Emma opens up about her mental health journey
Emma, (not her real name) 23, a patient at St Andrew’s Healthcare has spoken candidly about what life is like living with Borderline Personality Disorder. BPD, as it’s often referred to, is a type of mood disorder whereby people feel emotionally unstable, have disturbed patterns of thinking, impulsive behaviour and experience intense and sometimes unstable relationships with other people.
Chatting as she served people at the Workbridge café in Northampton, which provides vocational training opportunities to people with mental illness, Emma explained that before she was transferred to St Andrew’s she was in a crisis and feared she could have died if it hadn’t been for the help and support from staff at the Charity.
“A bad day would literally be not being able to get out of bed, you feel like there’s no point. Things like self-harm and suicidal behaviours come into play. You don’t talk to anyone. You get really snappy, you get irritable, it’s just really hard to be around people and kind of be normal.
“Honestly if I hadn’t come to St Andrew’s I would be dead. I wouldn’t be alive, because I was in such a bad crisis that every day I was in A&E, it wouldn’t have been sustainable, I just wouldn’t be here,” she explained.

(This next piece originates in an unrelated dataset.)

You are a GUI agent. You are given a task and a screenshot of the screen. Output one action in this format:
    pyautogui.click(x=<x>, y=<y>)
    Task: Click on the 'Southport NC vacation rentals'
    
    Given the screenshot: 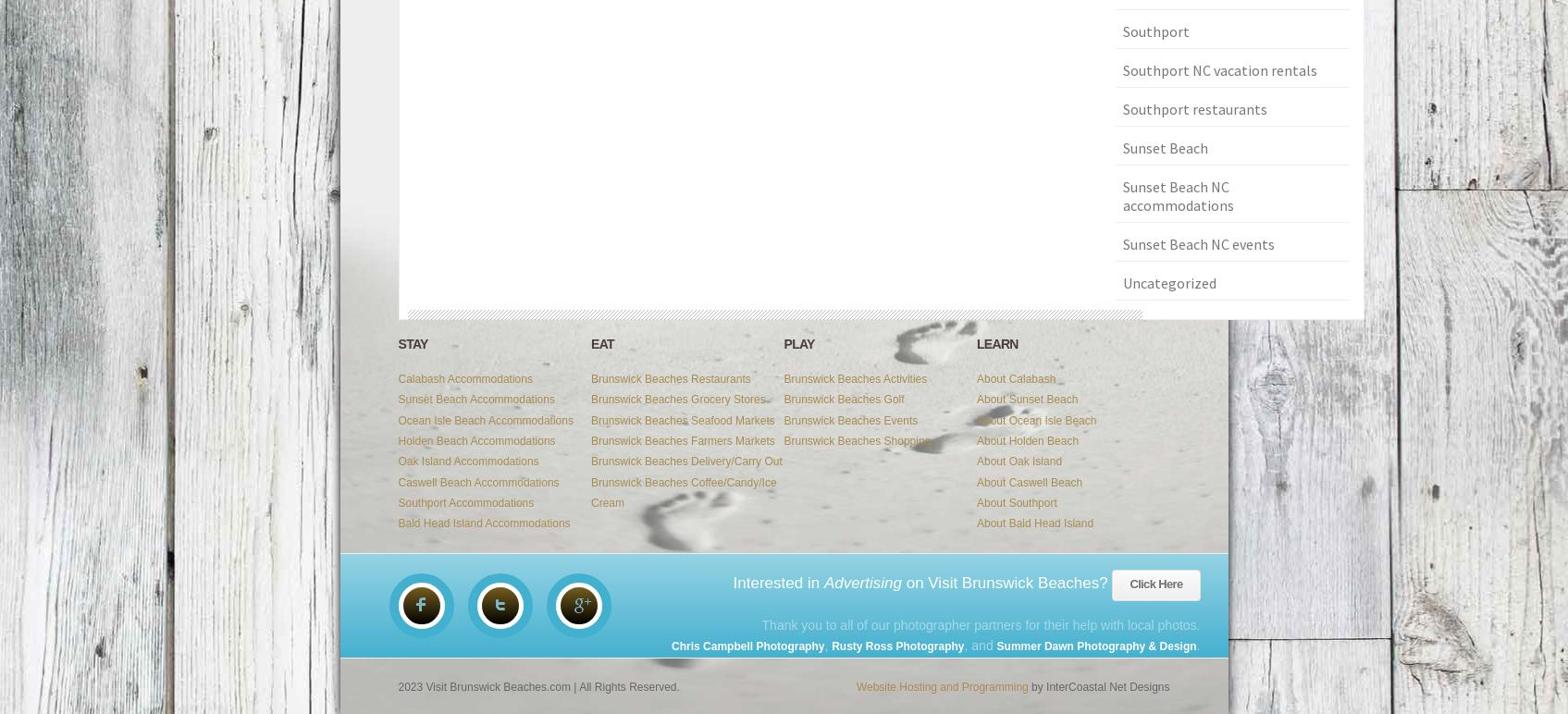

She also opened up about the stigma attached to complex mental health conditions. Even though as a society we’ve come a long way in reducing taboos around conditions like depression and anxiety, Emma says there’s still a long way to go in demystifying what it’s really like for people living in a secure mental health hospital.

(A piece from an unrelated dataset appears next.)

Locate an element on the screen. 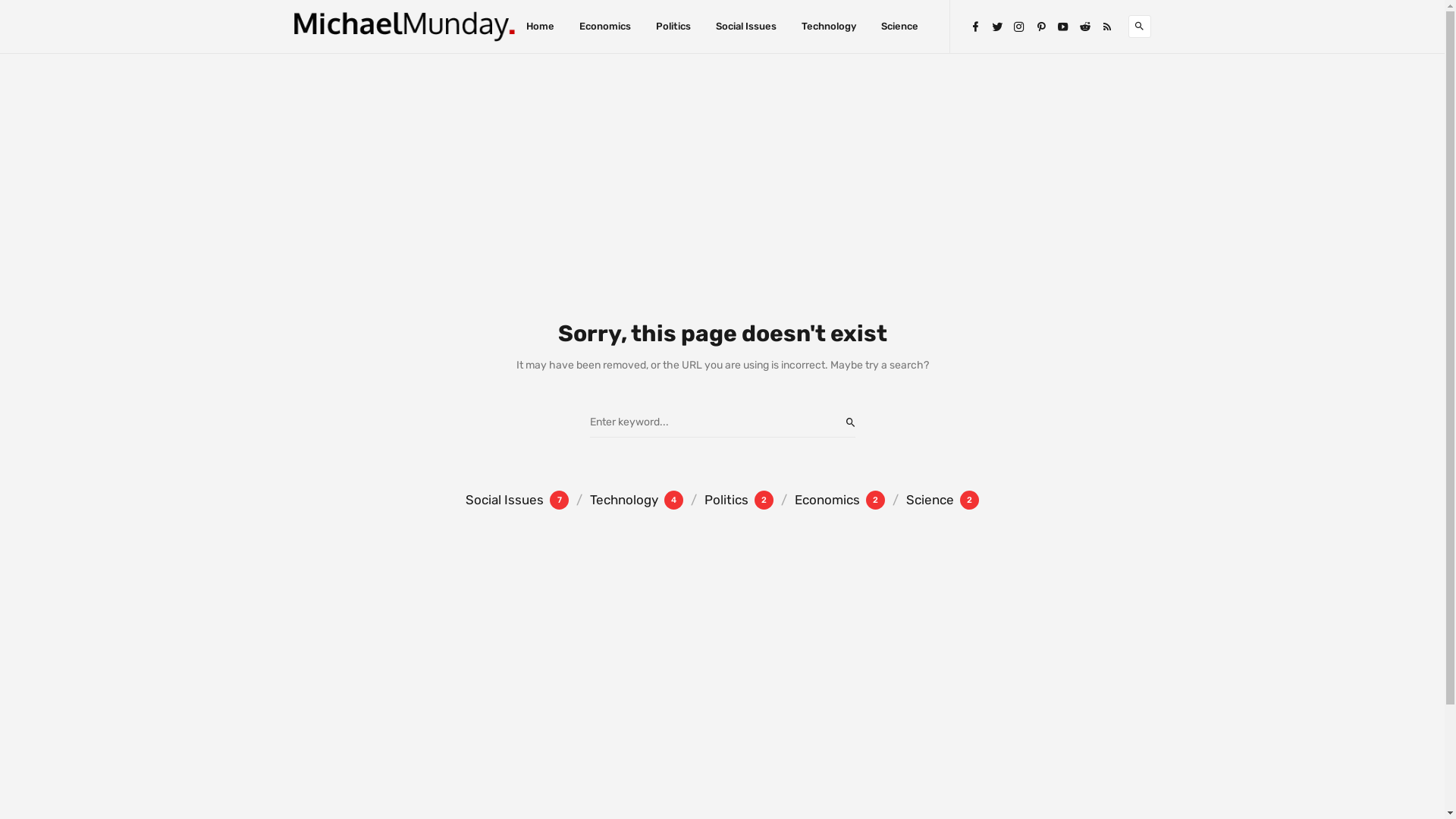  'Twitter' is located at coordinates (996, 26).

“I think people think you’re crazy and I think that doesn’t help anyone because it makes people not want to know you and actually most of the time you could be the most genuine person you’ll ever meet because you’ve been through so much,” she said.
“And people think you can’t do anything because you’ve got a mental illness, but actually you can do anything you want to do.”
Around 1 in 100 people have BPD in the UK. The condition affects men and women equally, but women are more likely to be diagnosed with BPD, often because men are less likely to ask for help.
However as Emma explains, while it’s quite a complicated condition, if you get the right treatment it doesn’t need to limit your life.
She hopes to be leaving St Andrew’s soon to continue her University education and pursue a career as a paediatric nurse
Her only hope, she says, is that when she goes back to University that she feels accepted, and is not stigmatised for having a mental illness.